But my days are not usually a scene out of a Pre-Raphaelite painting. Like many urban and suburban Millennials, I spend a lot of time stuck at my computer or stuck in traffic. I know too well the haunting blue glow of my smartphone. Most of the cityscape I encounter throughout the day is gray, not green. Instead of roosters, I hear jackhammers and pedestrian signals. Even as someone who tells stories and makes things for a living, I buy more than I create. I buy my milk, my soap, my potatoes. I am not Gaia, the ancient Greek personification of Earth, the primal mother. But I want to be. I want to nurture more than I consume.

Yet so much of my lifestyle depends on debit card transactions and WiFi. If I don't pay the Internet bill or make my monthly car payment or check my email, my current lifestyle would come to a halt. So much for wearing camel's hair and subsisting on locusts and honey.

In his recently transmitted encyclical on the environment, "Laudato Si'," Pope Francis compares Earth to our sister. He writes, "This sister now cries out to us because of the harm we have inflicted on her by our irresponsible use and abuse of the goods with which God has endowed her. We have come to see ourselves as her lords and masters, entitled to plunder her at will."

The thought that we are intrinsically connected to Earth and must respect her is not a novel thought and, despite being an idea rooted in Catholic social teaching, it's not an idea confined to Catholicism. Yet, climate change naysayers considered the pope's encyclical so controversial that they bashed it before they even read it. The encyclical was leaked a couple of days prior to its June 18th release date because people were that eager to read it. As beautifully written as "Laudato Si'" is, it says nothing new; the pagans celebrated the synergy between humans and Mother Nature before Christ was born. Just look at Gaia the glamour girl.

That said, despite its old message, the encyclical has tremendous value. With climate change naysayers babbling on Fox News, backwards blogs, the Twitterverse, and family rooms across America, it's obvious that many folks still don't see the negative impact human activity can have on the environment. It's hard to believe that a fellow American-born Gen Yer never read The Lorax or watched "Captain Planet," or saw "Fern Gully" growing up.

As a post-modern feminist, I know that I shouldn't have to apologize for my choices as a woman. I have the privilege of conforming or not conforming to societal expectations as I please, whether that involves shaving, giving birth, or wearing makeup. But there is one instance where I definitely apologize and that's in my treatment of the environment. Sure, I recycle, occasionally bike and take transportation, and opt for used over clothes and home goods when possible (or, let's be honest, convenient). None of these are major sacrifices. I still drive. I still eat McDonald's. I still use a Keurig. I still buy new paper books. I still opt to have print bank and statements mailed to my home. I still use disposable sanitary napkins and too much toilet paper. I still cave and nab a $5 skirt at Forever 21 every now and then.

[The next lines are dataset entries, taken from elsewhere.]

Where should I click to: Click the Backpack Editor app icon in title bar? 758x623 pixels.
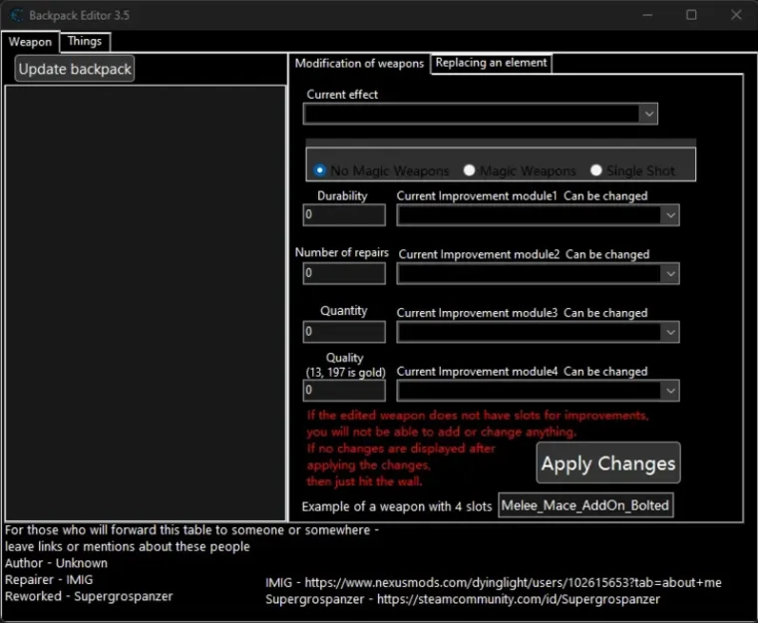point(17,15)
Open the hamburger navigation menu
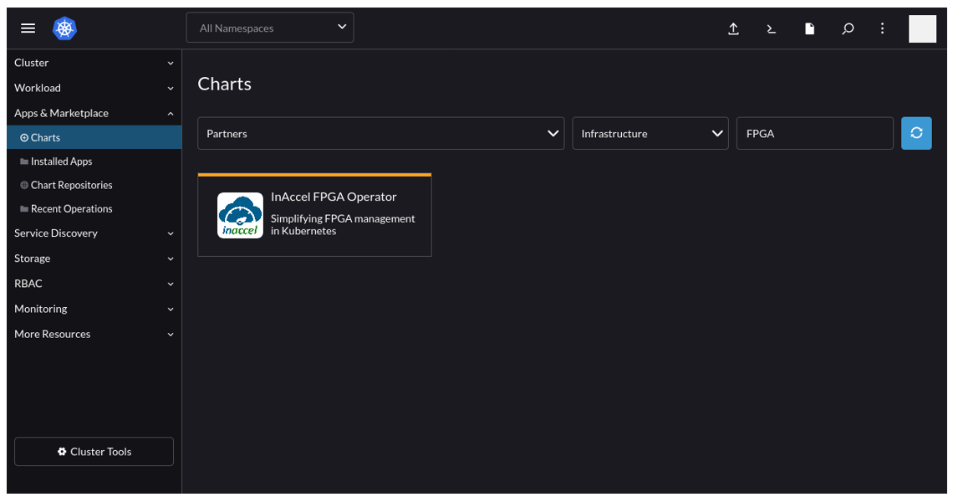Viewport: 953px width, 502px height. point(28,28)

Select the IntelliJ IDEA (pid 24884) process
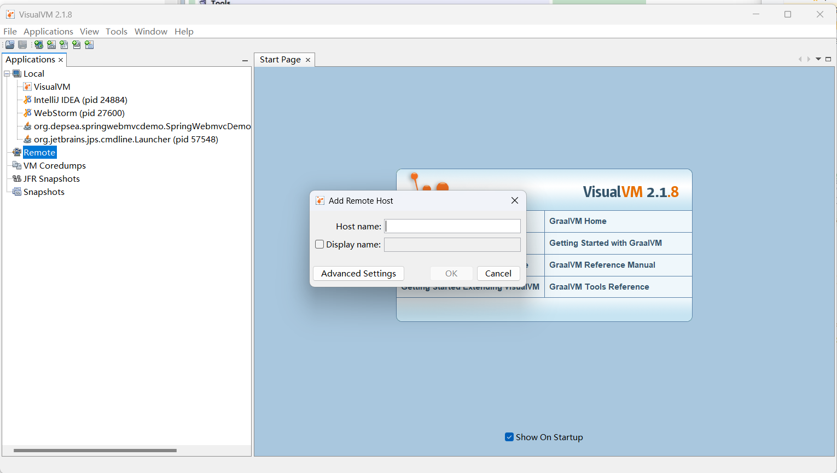click(80, 100)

I can do more and I can do better. We can all do more and we can all do better to protect the planet.

It doesn't matter if the message is old. It doesn't matter if we've heard it since childhood. We have to keep hearing it and keep saying it and, most importantly, keep practicing the greenest habits we reasonably can.

Mother Earth, I'm sorry, but I'm not just sorry--I'm going to do something more substantial about it. Maybe I'll finally start using a Diva cup.